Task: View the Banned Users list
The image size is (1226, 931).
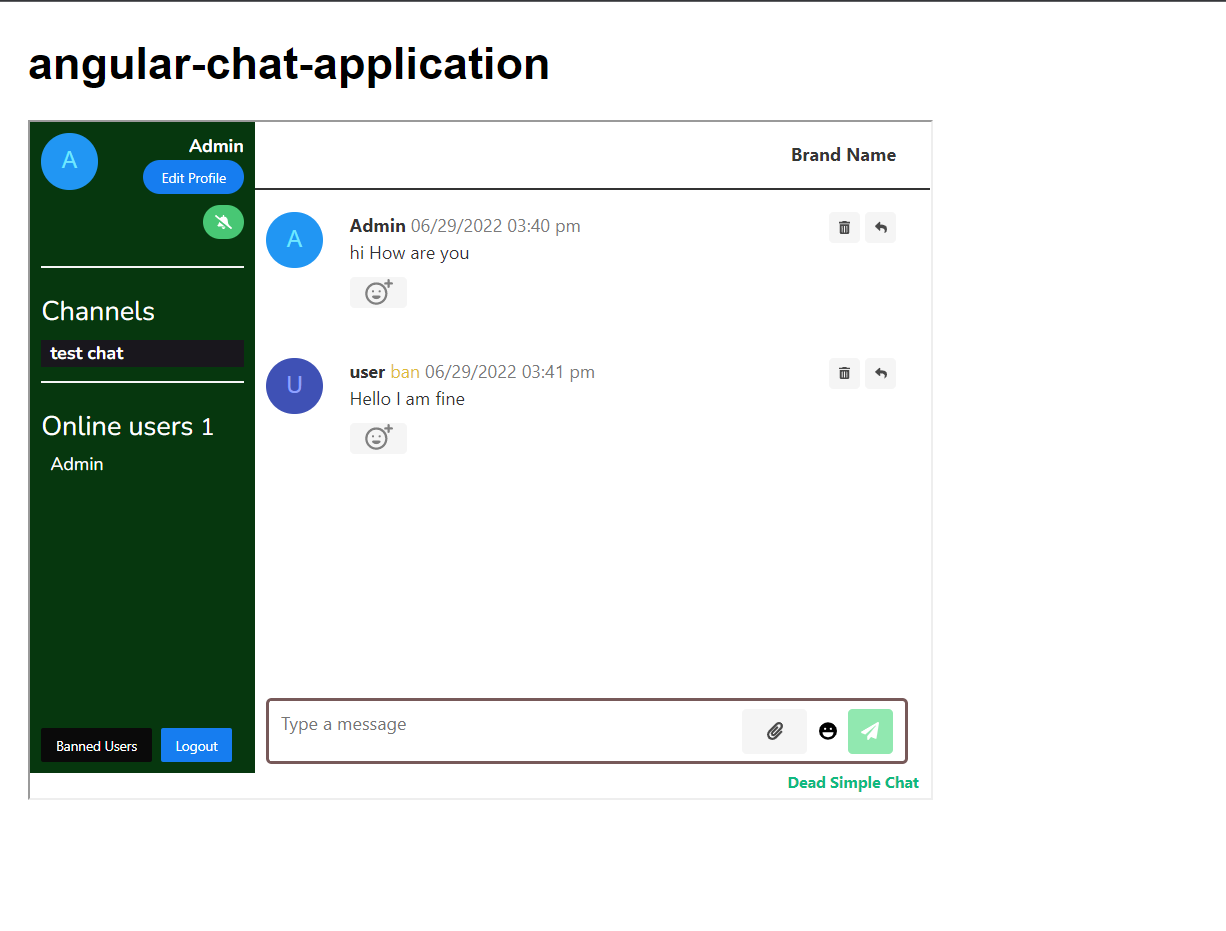Action: [96, 745]
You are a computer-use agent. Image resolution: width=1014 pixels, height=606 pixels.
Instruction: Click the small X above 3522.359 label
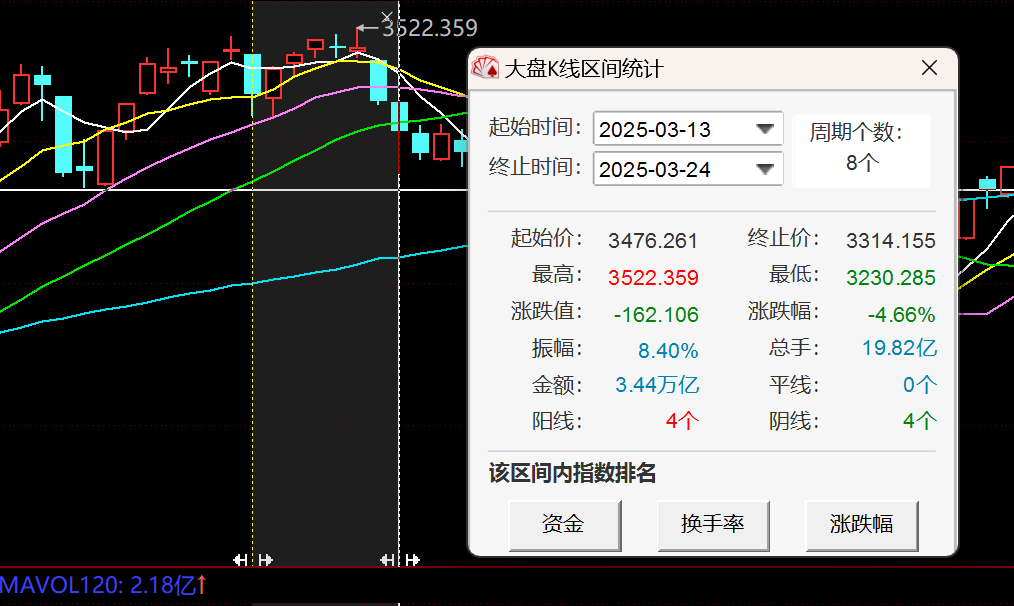point(387,16)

What is being asked: Count the lines in the material above that contain the string "Instruction", treating uppercase and lowercase as different, and give only that number.

Problem solution: 1